<<<<
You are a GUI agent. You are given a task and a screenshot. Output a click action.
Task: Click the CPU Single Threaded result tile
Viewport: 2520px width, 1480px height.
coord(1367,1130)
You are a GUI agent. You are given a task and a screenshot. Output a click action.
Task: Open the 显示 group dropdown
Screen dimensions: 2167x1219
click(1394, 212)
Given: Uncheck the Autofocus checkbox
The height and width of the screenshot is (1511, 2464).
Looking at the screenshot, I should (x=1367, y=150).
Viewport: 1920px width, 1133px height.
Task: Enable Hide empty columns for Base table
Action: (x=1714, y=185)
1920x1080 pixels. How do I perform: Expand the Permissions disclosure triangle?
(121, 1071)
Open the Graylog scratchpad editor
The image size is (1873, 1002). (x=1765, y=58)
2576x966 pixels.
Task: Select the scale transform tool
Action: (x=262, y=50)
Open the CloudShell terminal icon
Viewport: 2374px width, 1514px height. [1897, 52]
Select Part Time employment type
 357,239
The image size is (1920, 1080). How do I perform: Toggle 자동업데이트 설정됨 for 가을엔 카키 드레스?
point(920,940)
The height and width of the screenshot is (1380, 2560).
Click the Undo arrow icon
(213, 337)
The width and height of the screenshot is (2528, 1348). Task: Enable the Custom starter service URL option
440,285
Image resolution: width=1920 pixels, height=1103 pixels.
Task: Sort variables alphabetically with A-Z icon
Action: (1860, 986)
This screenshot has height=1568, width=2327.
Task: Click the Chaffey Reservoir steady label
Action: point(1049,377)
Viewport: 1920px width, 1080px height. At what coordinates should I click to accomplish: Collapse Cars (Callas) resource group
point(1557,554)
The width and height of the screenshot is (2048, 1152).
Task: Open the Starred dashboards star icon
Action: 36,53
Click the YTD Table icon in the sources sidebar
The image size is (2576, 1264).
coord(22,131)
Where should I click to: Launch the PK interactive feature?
>>>>
The line containing "Open the CloudShell terminal icon" and all lines after it, to the end of the records, are to be output exactly and alone.

Open the CloudShell terminal icon
Viewport: 2374px width, 1514px height. [1897, 52]
Select Part Time employment type
 357,239
The image size is (1920, 1080). How do I perform: Toggle 자동업데이트 설정됨 for 가을엔 카키 드레스?
point(920,940)
The height and width of the screenshot is (1380, 2560).
Click the Undo arrow icon
(213, 337)
The width and height of the screenshot is (2528, 1348). Task: Enable the Custom starter service URL option
440,285
Image resolution: width=1920 pixels, height=1103 pixels.
Task: Sort variables alphabetically with A-Z icon
Action: (1860, 986)
This screenshot has height=1568, width=2327.
Task: Click the Chaffey Reservoir steady label
Action: point(1049,377)
Viewport: 1920px width, 1080px height. At what coordinates should I click to accomplish: Collapse Cars (Callas) resource group
point(1557,554)
The width and height of the screenshot is (2048, 1152).
Task: Open the Starred dashboards star icon
Action: 36,53
Click the YTD Table icon in the sources sidebar
The image size is (2576, 1264).
coord(22,131)
Where should I click to: Launch the PK interactive feature?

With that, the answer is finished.